5. Recount a decision-making failure
Many of Stein’s favorite questions center on a leader’s decision-making process. “I ask them to share a decision that did not go well. We talk about the result, what they would do differently, and the impact it had on others, the organization and themselves.”
In a variation on the theme, Trout typically probes about recent decisions the leader regrets and always asks why. Quinn wants to know when the leader has been wrong about a particular topic.
When discussing failures, leaders may initially deflect, Lameijer observes. He urges them to refocus on their own role by asking “Where are your fingerprints on this situation?”
6. Discuss risk and reward
Closely tied to failure is the concept of risk. Stowe highlights two insightful questions:
- What is a risk you have taken in your career that has paid off?
- What risk have you taken that has failed?
He believes that great leaders know how to take calculated risks, so he uses these conversations to assess and enhance risk tolerance and resilience.
7. Ask for reading recommendations
Both Trout and Stowe are apt to talk about books, asking what reading material shaped a leader into who they are today.

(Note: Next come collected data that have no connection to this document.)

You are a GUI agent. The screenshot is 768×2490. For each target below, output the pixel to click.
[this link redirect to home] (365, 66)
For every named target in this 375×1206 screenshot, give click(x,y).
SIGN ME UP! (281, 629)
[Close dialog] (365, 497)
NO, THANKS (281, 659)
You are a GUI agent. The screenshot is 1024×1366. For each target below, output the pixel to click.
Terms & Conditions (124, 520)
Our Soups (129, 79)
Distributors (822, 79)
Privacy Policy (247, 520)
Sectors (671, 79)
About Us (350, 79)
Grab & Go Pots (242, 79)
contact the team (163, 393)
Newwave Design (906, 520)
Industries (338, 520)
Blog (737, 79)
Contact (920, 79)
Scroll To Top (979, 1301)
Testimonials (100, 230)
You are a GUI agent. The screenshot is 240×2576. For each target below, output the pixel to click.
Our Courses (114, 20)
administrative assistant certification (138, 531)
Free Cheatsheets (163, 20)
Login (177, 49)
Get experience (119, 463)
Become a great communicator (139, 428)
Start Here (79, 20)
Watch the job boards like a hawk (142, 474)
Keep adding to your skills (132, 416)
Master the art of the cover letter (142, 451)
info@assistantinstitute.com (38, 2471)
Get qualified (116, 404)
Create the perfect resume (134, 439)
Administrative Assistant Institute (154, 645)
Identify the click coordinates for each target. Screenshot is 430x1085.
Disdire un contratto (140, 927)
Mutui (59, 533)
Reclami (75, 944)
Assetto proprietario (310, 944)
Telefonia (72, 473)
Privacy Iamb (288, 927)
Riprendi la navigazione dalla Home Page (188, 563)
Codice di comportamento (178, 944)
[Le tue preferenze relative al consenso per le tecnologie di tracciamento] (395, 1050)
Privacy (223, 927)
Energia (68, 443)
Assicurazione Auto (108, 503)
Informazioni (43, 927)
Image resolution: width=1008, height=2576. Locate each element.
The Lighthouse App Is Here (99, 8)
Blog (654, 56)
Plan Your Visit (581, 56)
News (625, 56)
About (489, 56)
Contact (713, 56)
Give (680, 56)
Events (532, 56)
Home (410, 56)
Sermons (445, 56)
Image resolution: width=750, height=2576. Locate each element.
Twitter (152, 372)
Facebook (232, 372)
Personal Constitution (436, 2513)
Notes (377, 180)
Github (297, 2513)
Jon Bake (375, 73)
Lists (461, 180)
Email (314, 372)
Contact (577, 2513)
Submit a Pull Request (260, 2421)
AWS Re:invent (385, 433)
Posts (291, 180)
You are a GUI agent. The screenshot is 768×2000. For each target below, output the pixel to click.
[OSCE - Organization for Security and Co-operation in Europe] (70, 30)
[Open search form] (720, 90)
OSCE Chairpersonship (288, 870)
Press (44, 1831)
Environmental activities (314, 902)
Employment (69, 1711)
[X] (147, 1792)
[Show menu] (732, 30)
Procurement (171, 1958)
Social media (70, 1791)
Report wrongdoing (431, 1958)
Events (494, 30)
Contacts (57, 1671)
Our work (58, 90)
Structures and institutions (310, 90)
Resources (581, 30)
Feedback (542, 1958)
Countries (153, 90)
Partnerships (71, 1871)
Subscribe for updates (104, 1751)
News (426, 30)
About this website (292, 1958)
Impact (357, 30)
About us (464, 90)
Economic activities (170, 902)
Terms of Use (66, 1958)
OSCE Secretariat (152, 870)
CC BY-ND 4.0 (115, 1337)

Why head down this route? “If a person is reading, it shows they are continuing to learn and grow. What they read indicates areas they’re curious about and seek to improve themselves,” says Stowe.
Lifelong learning is critical, in his opinion. “There is no constant. If you are not growing, you are falling behind in your craft,” he explains. That’s why he’s a proponent of asking this question as well: “How do you continue to grow as a leader?”
8. Next generation
“If you delivered a commencement address today, what would be your message to the graduating class?” Trout recommends this question to bring out important lessons a leader would share with others.
Want to come at it a different way? You might ask a leader what they would tell their younger self or what the best advice they ever received was and how it influenced their journey.
9. Distinguish leadership from management
This one will throw some leaders for a loop because it’s not solely about the leader themselves. “How do you encourage great ideas from your workforce?”
Stowe says the answer can help separate true leaders from mere managers. As he puts it, “Leaders inspire new ideas and stimulate curiosity. Managers simply tell people what to do and can suffocate creativity. This question will indicate if a person has the heart of a leader.”
10. Reflect on the big picture
There are many ways to zoom out and get a “10,000-foot view” of leadership. Trout likes leaders to summarize their life stories in a single sentence. Stowe looks for the one accomplishment about which the leader is most proud. Quinn investigates pivotal points in the leadership journey, times when a cherished perspective changed.
No matter which questions feel most natural and what phrasing works best for you, the keys to a thought-provoking leadership conversation are these: Have the courage to ask and the wisdom to sit back and listen.